- **What to produce**: Say whether each statement agrees with the passage on loadshedding in Cape Town, answering yes or no and quoting the words of the passage that decide it: (a) the kettle sits on a camping stove in the garden; (b) loadshedding was introduced in 2010; (c) the Yellow Forest Lilies are at the start of their flowering season.

- **Passage to read**:
__________________________________________________
It is early evening in our corner of Cape Town’s southern Peninsula, in South Africa at the southwestern tip of the African continent before reaching the Atlantic Ocean beyond.

I am busy writing, while the kettle is perched outside on my camping stove in the garden. It is on a picnic table shaded by the fresh green leaves of a grape vine.

Meanwhile, a flock of Cape white eye birds outside the window are busy feasting on the nectar of my pots of Yellow Forest Lilies (Veltheimia bracteata). They are nearing the end of their flowering season and starting to look a little tired, but the white eyes don’t seem to mind.

You might wonder why I am making tea in the garden instead of in the kitchen like most keen tea drinkers.

Loadshedding is back again…

For first-time visitors to South Africa, loadshedding is an unfamiliar concept. It was introduced in 2007 when the country’s national power provider announced that it was no longer able to supply electricity to the entire country at the same time.

Rooted in corruption, a lack of maintenance, theft and vandalism, the economic impact of South Africa’s ever increasing power crisis has been far reaching.
__________________________________________________
- **Raw data**:
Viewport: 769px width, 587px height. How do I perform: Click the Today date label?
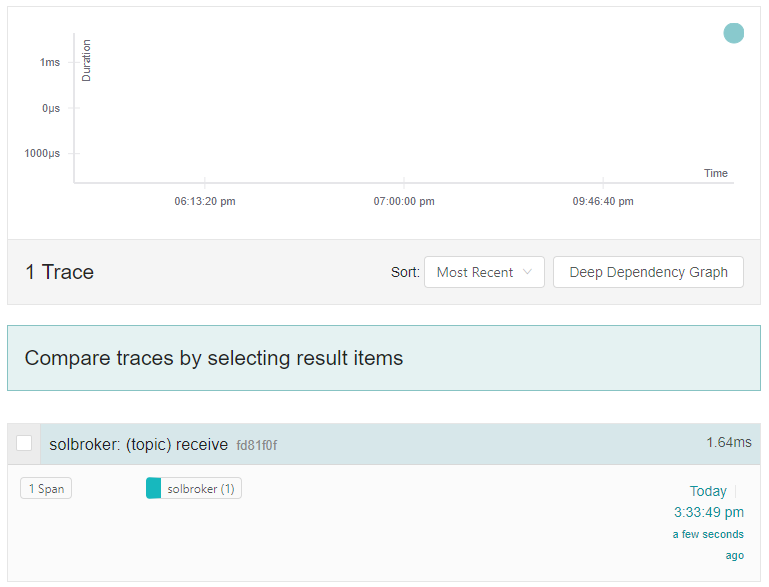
__________________________________________________
- **Right answer**:
(a) Yes: "the kettle is perched outside on my camping stove in the garden"
(b) No: "It was introduced in 2007"
(c) No: "They are nearing the end of their flowering season"